A number of years ago, when speaking with the superb KO Magazine, heavyweight icon Mike Tyson spoke about when he may have been at his blistering peak. Many times, Tyson had heard “experts” say he was at his very best when blasting out the previously unbeaten Michael Spinks, in a mere 91-seconds, in 1988. However, when asked by KO when he was at his very best, “Iron” Mike responded by saying he was “pretty good the night I beat Alex Stewart.”
By the time of the fight that took place on this very day in 1990, Tyson had lost his cloak of invincibility at the hands of one James Douglas. But was Tyson, as fast, as compact and as ruthlessly determined to prove the loss in Tokyo was a mere fluke, indeed at his very best the night he blitzed through power-hitter Stewart?
The fight, staged at The Convention Hall in Atlantic City, was dubbed “The Hard Road Back.” Tyson, aged 24, entered the bout with a 38-1 record, Stewart, aged 26, was sporting a 26-1 ledger; the sole loss coming against Evander Holyfield in a spirited effort.
Tyson, who had seen off former amateur nemesis Henry Tillman in his first fight back after the loss to Douglas, was a huge betting favourite to defeat Stewart; even if some experts felt “The Destroyer,” as Stewart was known, might give Tyson a stern test.
Tyson Vs. Stewart had originally been set for September 22nd of 1990, but Tyson had suffered a badly cut eye in sparring. The sparring partner who clashed heads with Tyson was none other than Greg Page, the man who had knocked Tyson down in sparring in the run-up to the defence against Douglas.

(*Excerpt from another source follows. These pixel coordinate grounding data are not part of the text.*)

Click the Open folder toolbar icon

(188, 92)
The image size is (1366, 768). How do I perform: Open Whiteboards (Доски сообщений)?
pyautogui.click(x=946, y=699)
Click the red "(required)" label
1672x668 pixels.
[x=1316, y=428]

When Tyson and Stewart finally got it on, Douglas was no longer the heavyweight ruler. On October of 1990, in a disappointing affair, an overweight Douglas had been despatched inside three-rounds by the unbeaten Holyfield. Tyson was now aiming for a shot at “The Real Deal,” as opposed to a rematch with Buster.
Tyson looked awesome in crushing an apparently terrified Stewart, knocking his rival down inside the bout’s opening ten seconds. Stewart, looking like the proverbial deer caught in the headlights, got back up, only to be sent crashing two more times. Stewart was not knocked cold, instead being beaten on the three-knockdown rule. It was all over after 2-minutes and 27-seconds of the very first round.
“You don’t lose again!” bellowed a Tyson fan as the former heavyweight champion exited the ring after his swift night’s work. Many experts were inclined to agree with the enthusiastic fan. People pointed to the way Stewart had troubled Holyfield, both hurting him and making him look vulnerable before being stopped in the eighth-round the previous November. Holyfield Vs. Tyson was now the fight everyone wanted to see.
Next up for Tyson, though, would be a match-up with the dangerous Donovan “Razor” Ruddock, who had blasted out Mike Rouse on the Stewart card. Tyson was the number-one contender, Ruddock the number-two.
The Ruddock fight, which took place in March of 1991, was Tyson’s first fight on the Showtime network. Tyson had previously fought on HBO, yet Mike had refused to renew his contract with the cable giant because they had not bent to his demand of releasing commentator Larry Merchant. Merchant had angered Tyson with what Mike felt were unfairly negative comments. Merchant, often great at one-liners, remarked how he was honoured that he was the only man Tyson had ducked in the ring.
Tyson Vs. Ruddock proved to be a far more memorable, and competitive, fight than Tyson-Stewart. The Canadian powerhouse showed no fear and “Razor” took all of Tyson’s bombs without going down and out. The ending proved controversial, as Ruddock, on the ropes and under attack, seemed clear headed enough to have carried on after referee Richard Steele’s premature intervention in the seventh-round. Tyson and Ruddock would meet in a demanded rematch, with Tyson winning a wide yet entertaining 12-round decision in June of ’91.
Tyson never did fight a return with Douglas, and it wasn’t until late 1996 when he eventually met Holyfield; losing in a massive upset to rival his KO defeat to Douglas. As for Stewart, he boxed a number of further big fights – against Michael Moorer in 1991, George Foreman in 1992, as well as a return with Holyfield in ’93 (losing all three encounters but giving Moorer and Foreman a tough night’s work) – before retiring in 1999 with a 43-10(40) record.